→ **TASK BRIEF**
When you write out the listing, keep every word as it stands and drop the pictures.

- Opening Delimiter -

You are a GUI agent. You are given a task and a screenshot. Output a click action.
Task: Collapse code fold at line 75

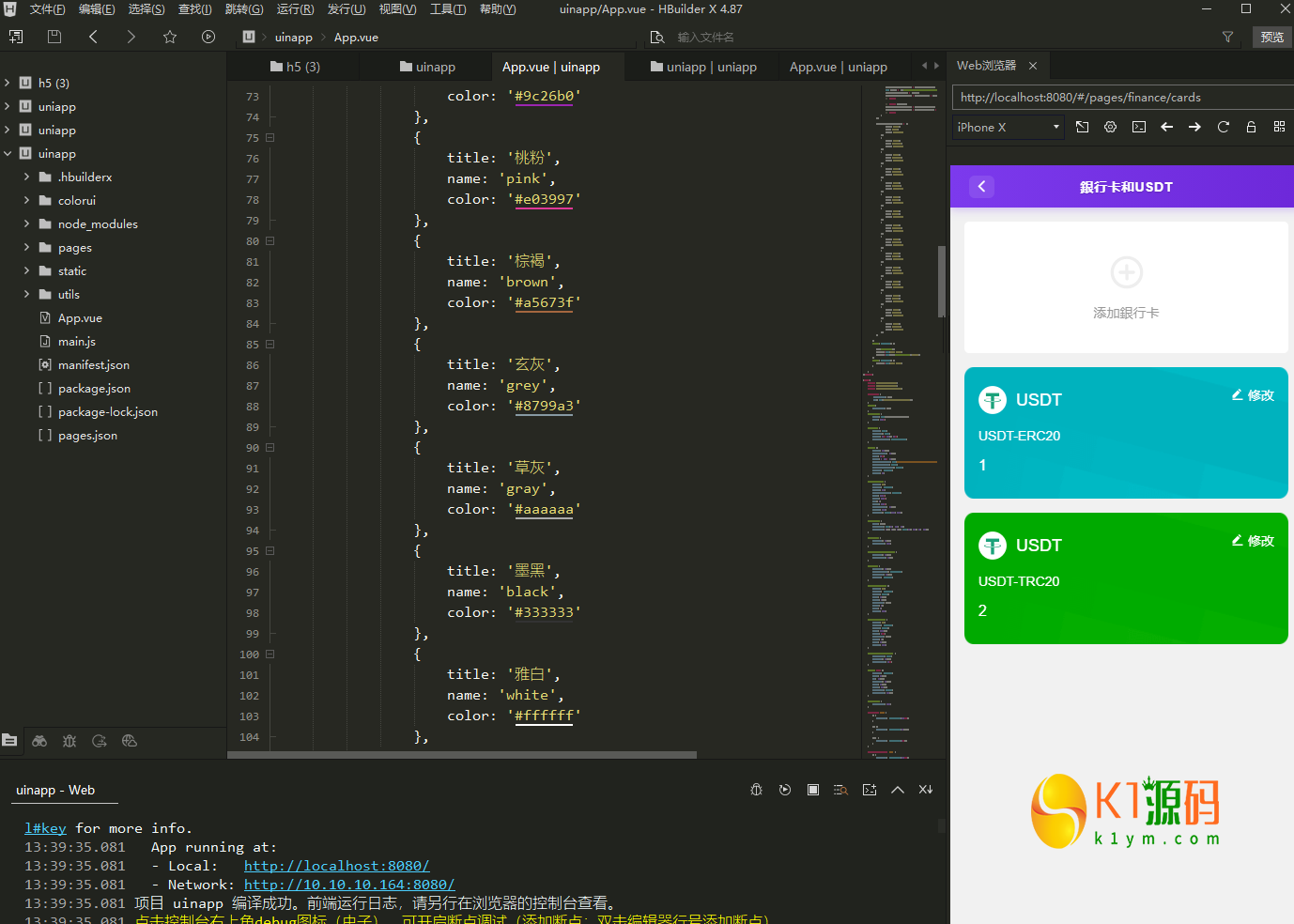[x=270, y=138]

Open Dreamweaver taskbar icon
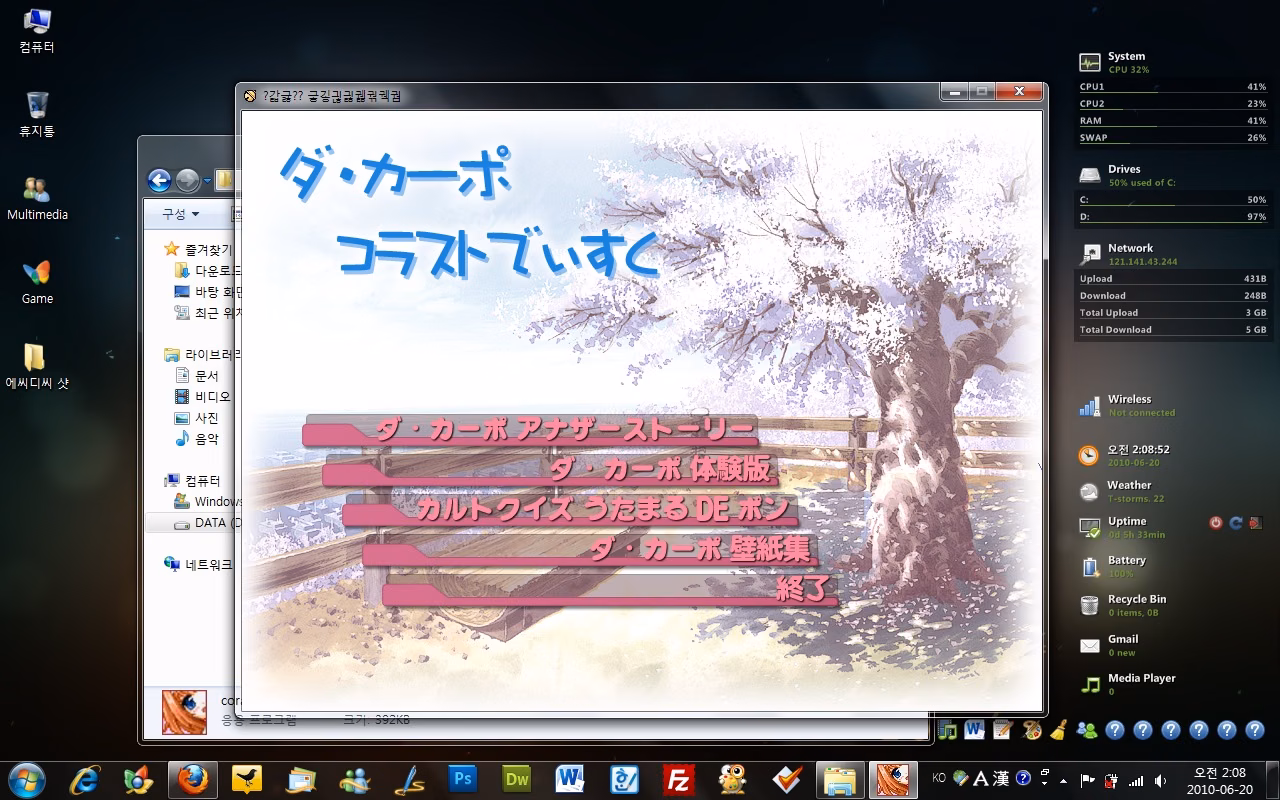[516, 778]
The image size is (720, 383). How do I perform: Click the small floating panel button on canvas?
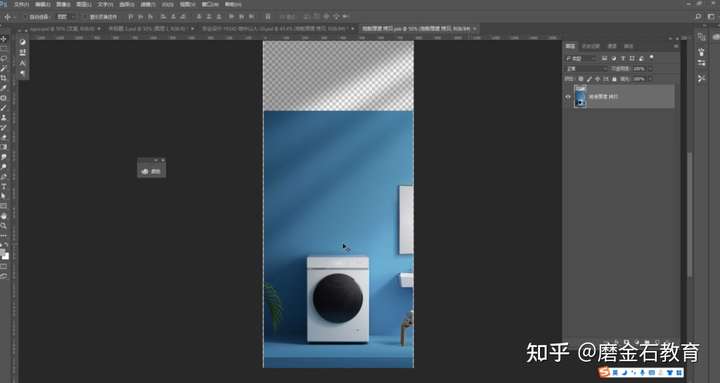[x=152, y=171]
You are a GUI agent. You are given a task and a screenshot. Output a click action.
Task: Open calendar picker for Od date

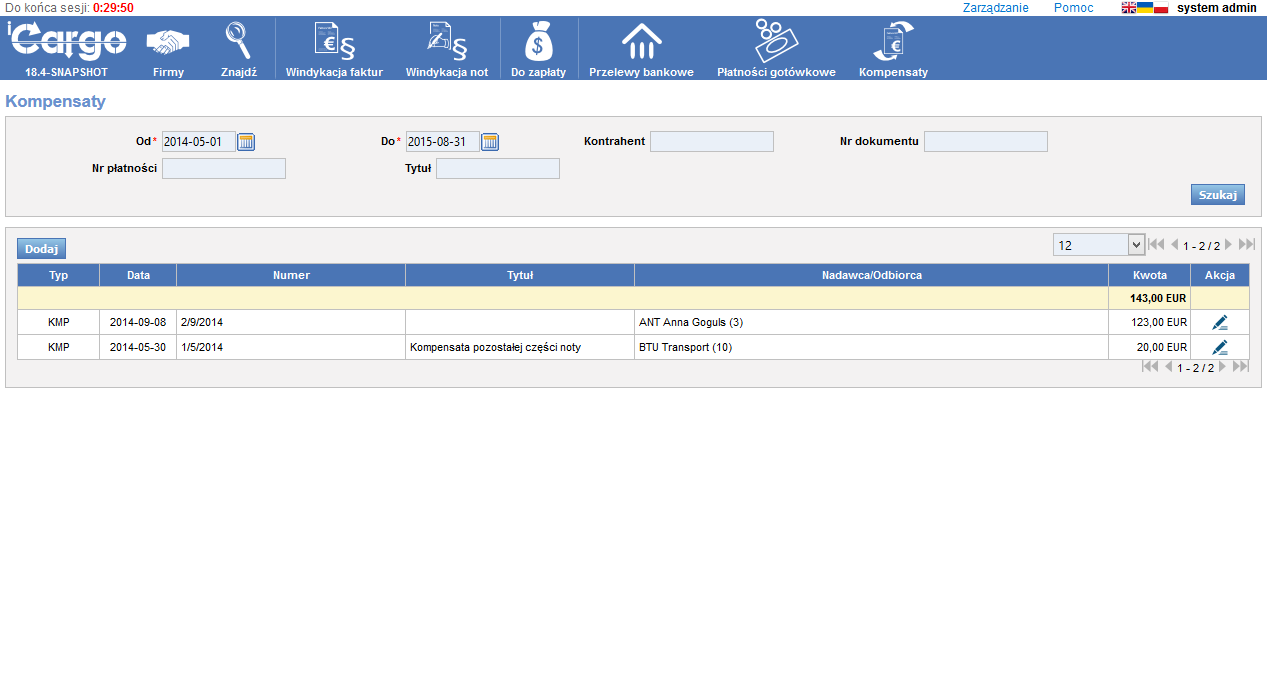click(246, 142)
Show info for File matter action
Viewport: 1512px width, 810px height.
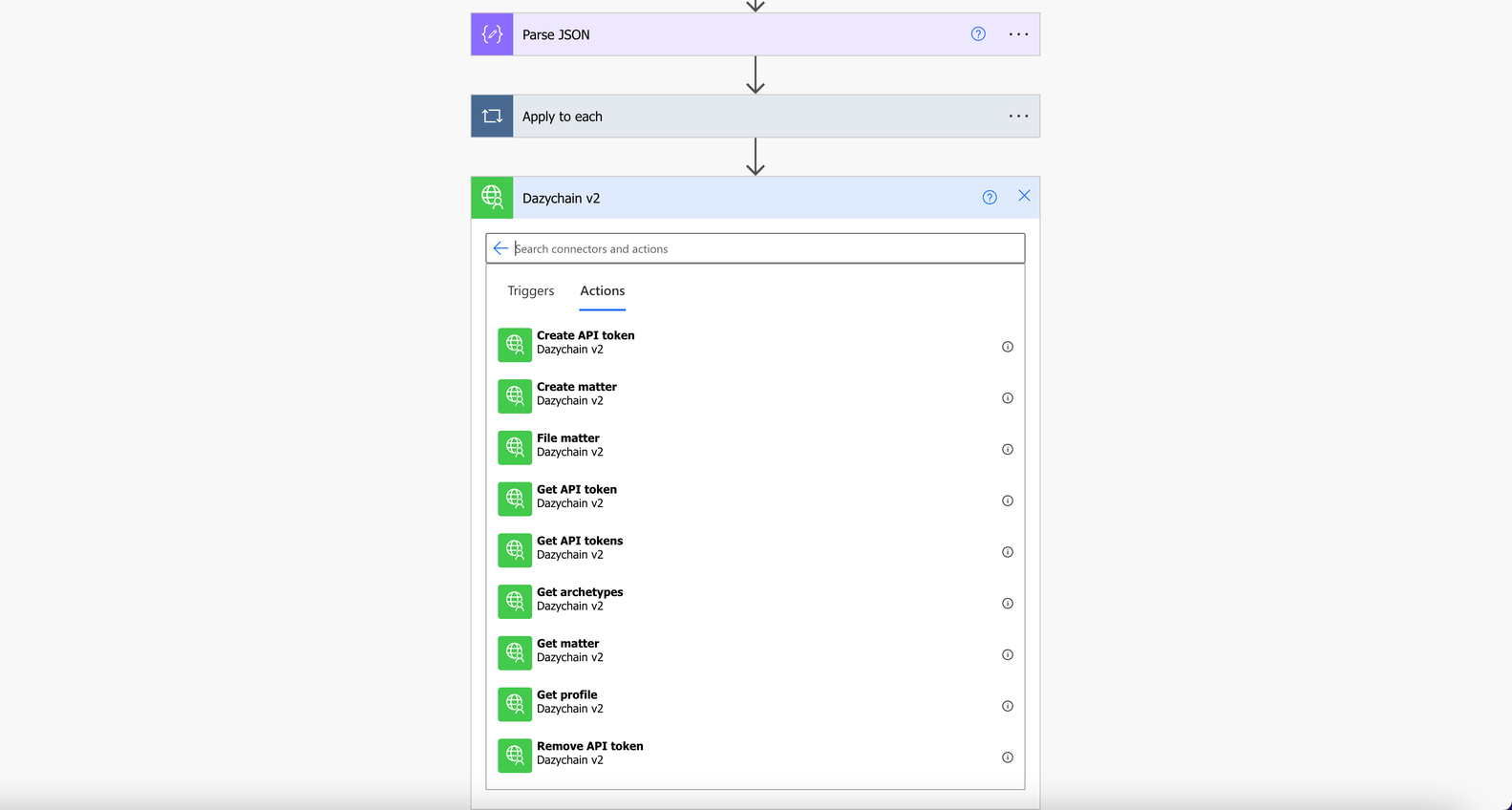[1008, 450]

- Closing Delimiter -

→ **WRITTEN SOLUTION**
You are a GUI agent. You are given a task and a screenshot. Output a click action.
Task: Collapse code fold at line 75

[x=270, y=138]

Open Dreamweaver taskbar icon
[516, 778]
The image size is (720, 383). How do I perform: Click the small floating panel button on canvas?
[x=152, y=171]
You are a GUI agent. You are given a task and a screenshot. Output a click action.
Task: Open calendar picker for Od date

click(246, 142)
Show info for File matter action
Viewport: 1512px width, 810px height.
[1008, 450]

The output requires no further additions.